### Raw data
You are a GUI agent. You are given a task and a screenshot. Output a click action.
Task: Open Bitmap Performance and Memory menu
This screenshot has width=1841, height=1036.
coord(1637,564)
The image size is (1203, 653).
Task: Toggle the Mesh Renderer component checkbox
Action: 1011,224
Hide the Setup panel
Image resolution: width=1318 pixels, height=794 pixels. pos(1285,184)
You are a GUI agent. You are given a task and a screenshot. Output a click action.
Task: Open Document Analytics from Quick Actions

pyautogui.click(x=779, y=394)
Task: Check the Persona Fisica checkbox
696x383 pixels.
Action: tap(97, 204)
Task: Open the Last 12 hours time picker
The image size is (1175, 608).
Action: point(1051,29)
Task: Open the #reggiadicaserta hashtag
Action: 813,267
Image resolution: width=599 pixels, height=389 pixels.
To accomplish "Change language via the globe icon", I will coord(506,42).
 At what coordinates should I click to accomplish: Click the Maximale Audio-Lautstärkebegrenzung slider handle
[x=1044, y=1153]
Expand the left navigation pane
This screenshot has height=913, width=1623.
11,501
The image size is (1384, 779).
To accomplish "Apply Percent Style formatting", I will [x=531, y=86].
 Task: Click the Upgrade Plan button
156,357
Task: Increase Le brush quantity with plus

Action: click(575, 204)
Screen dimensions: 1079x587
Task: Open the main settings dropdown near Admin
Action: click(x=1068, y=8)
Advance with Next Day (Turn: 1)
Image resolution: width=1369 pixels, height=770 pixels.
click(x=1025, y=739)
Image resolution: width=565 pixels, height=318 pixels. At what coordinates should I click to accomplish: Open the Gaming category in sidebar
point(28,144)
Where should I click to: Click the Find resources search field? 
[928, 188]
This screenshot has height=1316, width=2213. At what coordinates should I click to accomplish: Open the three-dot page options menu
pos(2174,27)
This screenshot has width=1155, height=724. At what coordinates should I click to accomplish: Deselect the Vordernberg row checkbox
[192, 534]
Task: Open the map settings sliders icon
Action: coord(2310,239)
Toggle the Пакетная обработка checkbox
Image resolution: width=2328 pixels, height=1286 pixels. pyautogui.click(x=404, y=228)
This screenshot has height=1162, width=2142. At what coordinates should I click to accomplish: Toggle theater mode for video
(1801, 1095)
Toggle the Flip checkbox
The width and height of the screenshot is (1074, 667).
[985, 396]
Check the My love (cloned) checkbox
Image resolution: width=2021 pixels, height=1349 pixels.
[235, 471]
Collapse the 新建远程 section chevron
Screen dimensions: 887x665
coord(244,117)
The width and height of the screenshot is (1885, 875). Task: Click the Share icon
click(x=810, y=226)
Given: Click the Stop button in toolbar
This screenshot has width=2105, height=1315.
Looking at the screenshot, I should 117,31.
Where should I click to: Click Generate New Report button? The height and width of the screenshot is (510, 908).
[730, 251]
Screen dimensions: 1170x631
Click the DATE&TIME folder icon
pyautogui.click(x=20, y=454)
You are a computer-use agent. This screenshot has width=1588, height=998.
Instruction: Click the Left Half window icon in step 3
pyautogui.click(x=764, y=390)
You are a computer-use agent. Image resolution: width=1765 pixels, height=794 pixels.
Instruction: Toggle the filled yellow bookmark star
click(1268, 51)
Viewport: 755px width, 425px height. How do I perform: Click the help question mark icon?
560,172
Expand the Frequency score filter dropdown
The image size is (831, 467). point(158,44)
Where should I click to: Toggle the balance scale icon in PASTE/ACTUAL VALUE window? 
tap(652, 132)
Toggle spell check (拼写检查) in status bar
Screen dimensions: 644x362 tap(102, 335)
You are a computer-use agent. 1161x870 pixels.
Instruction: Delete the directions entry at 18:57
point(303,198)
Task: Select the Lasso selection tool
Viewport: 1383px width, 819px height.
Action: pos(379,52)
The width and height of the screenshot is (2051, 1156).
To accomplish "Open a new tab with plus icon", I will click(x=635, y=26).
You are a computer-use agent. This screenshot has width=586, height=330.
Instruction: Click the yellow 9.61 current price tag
######
Assignment
Please reproduce the records above in their entirety, exactly as given.

Solution to this exercise
You are a GUI agent. You are given a task and a screenshot. Output a click action.
Task: Open Bitmap Performance and Memory menu
This screenshot has width=1841, height=1036.
coord(1637,564)
The image size is (1203, 653).
Task: Toggle the Mesh Renderer component checkbox
Action: 1011,224
Hide the Setup panel
Image resolution: width=1318 pixels, height=794 pixels. pos(1285,184)
You are a GUI agent. You are given a task and a screenshot. Output a click action.
Task: Open Document Analytics from Quick Actions

pyautogui.click(x=779, y=394)
Task: Check the Persona Fisica checkbox
696x383 pixels.
Action: tap(97, 204)
Task: Open the Last 12 hours time picker
The image size is (1175, 608).
Action: point(1051,29)
Task: Open the #reggiadicaserta hashtag
Action: 813,267
Image resolution: width=599 pixels, height=389 pixels.
To accomplish "Change language via the globe icon", I will coord(506,42).
 At what coordinates should I click to accomplish: Click the Maximale Audio-Lautstärkebegrenzung slider handle
[x=1044, y=1153]
Expand the left navigation pane
This screenshot has height=913, width=1623.
11,501
The image size is (1384, 779).
To accomplish "Apply Percent Style formatting", I will [x=531, y=86].
 Task: Click the Upgrade Plan button
156,357
Task: Increase Le brush quantity with plus

Action: click(575, 204)
Screen dimensions: 1079x587
Task: Open the main settings dropdown near Admin
Action: click(x=1068, y=8)
Advance with Next Day (Turn: 1)
Image resolution: width=1369 pixels, height=770 pixels.
click(x=1025, y=739)
Image resolution: width=565 pixels, height=318 pixels. At what coordinates should I click to accomplish: Open the Gaming category in sidebar
point(28,144)
Where should I click to: Click the Find resources search field? 
[928, 188]
This screenshot has height=1316, width=2213. At what coordinates should I click to accomplish: Open the three-dot page options menu
pos(2174,27)
This screenshot has width=1155, height=724. At what coordinates should I click to accomplish: Deselect the Vordernberg row checkbox
[192, 534]
Task: Open the map settings sliders icon
Action: coord(2310,239)
Toggle the Пакетная обработка checkbox
Image resolution: width=2328 pixels, height=1286 pixels. pyautogui.click(x=404, y=228)
This screenshot has height=1162, width=2142. At what coordinates should I click to accomplish: Toggle theater mode for video
(1801, 1095)
Toggle the Flip checkbox
The width and height of the screenshot is (1074, 667).
[985, 396]
Check the My love (cloned) checkbox
Image resolution: width=2021 pixels, height=1349 pixels.
[235, 471]
Collapse the 新建远程 section chevron
Screen dimensions: 887x665
coord(244,117)
The width and height of the screenshot is (1885, 875). Task: Click the Share icon
click(x=810, y=226)
Given: Click the Stop button in toolbar
This screenshot has width=2105, height=1315.
Looking at the screenshot, I should 117,31.
Where should I click to: Click Generate New Report button? The height and width of the screenshot is (510, 908).
[730, 251]
Screen dimensions: 1170x631
Click the DATE&TIME folder icon
pyautogui.click(x=20, y=454)
You are a computer-use agent. This screenshot has width=1588, height=998.
Instruction: Click the Left Half window icon in step 3
pyautogui.click(x=764, y=390)
You are a computer-use agent. Image resolution: width=1765 pixels, height=794 pixels.
Instruction: Toggle the filled yellow bookmark star
click(1268, 51)
Viewport: 755px width, 425px height. How do I perform: Click the help question mark icon?
560,172
Expand the Frequency score filter dropdown
The image size is (831, 467). point(158,44)
Where should I click to: Toggle the balance scale icon in PASTE/ACTUAL VALUE window? 
tap(652, 132)
Toggle spell check (拼写检查) in status bar
Screen dimensions: 644x362 tap(102, 335)
You are a computer-use agent. 1161x870 pixels.
Instruction: Delete the directions entry at 18:57
point(303,198)
Task: Select the Lasso selection tool
Viewport: 1383px width, 819px height.
Action: pos(379,52)
The width and height of the screenshot is (2051, 1156).
To accomplish "Open a new tab with plus icon", I will click(x=635, y=26).
You are a computer-use agent. This screenshot has width=586, height=330.
Instruction: Click the yellow 9.61 current price tag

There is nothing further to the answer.